- [EXERCISE DATA]
-- -- --
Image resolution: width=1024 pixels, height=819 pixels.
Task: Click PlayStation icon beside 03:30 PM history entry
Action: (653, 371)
-- -- --
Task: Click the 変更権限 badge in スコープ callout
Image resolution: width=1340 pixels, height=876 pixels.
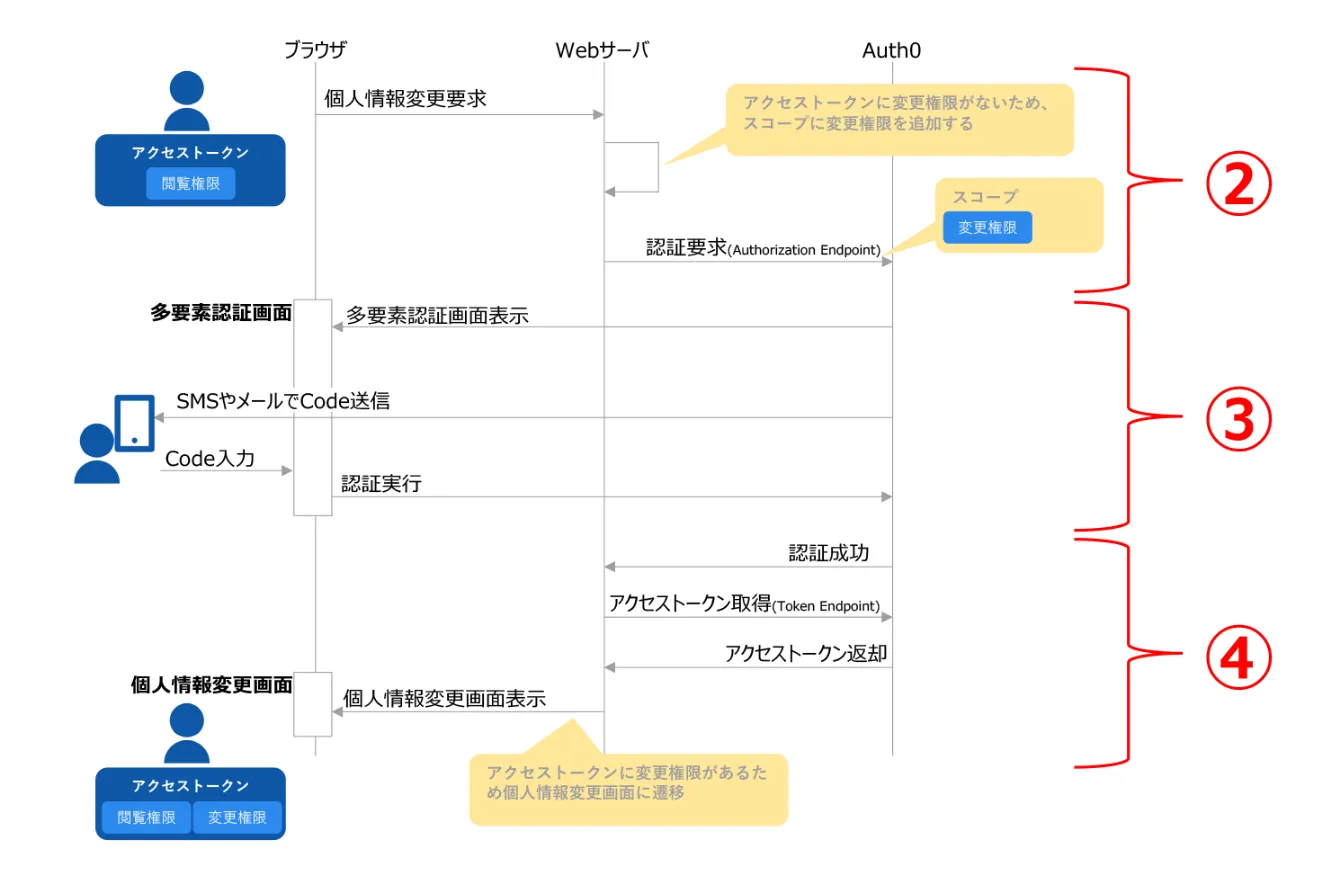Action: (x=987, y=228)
-- -- --
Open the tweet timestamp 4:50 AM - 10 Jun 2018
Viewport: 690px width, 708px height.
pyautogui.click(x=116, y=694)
-- -- --
- [TASK]
Recast the lines from the one with "Image resolution: width=1024" up to and including the one with "Action: (653, 371)" as a JSON list of strings, one string per line, skipping any blank lines.

- [EXERCISE SOLUTION]
[
  "Image resolution: width=1024 pixels, height=819 pixels.",
  "Task: Click PlayStation icon beside 03:30 PM history entry",
  "Action: (653, 371)"
]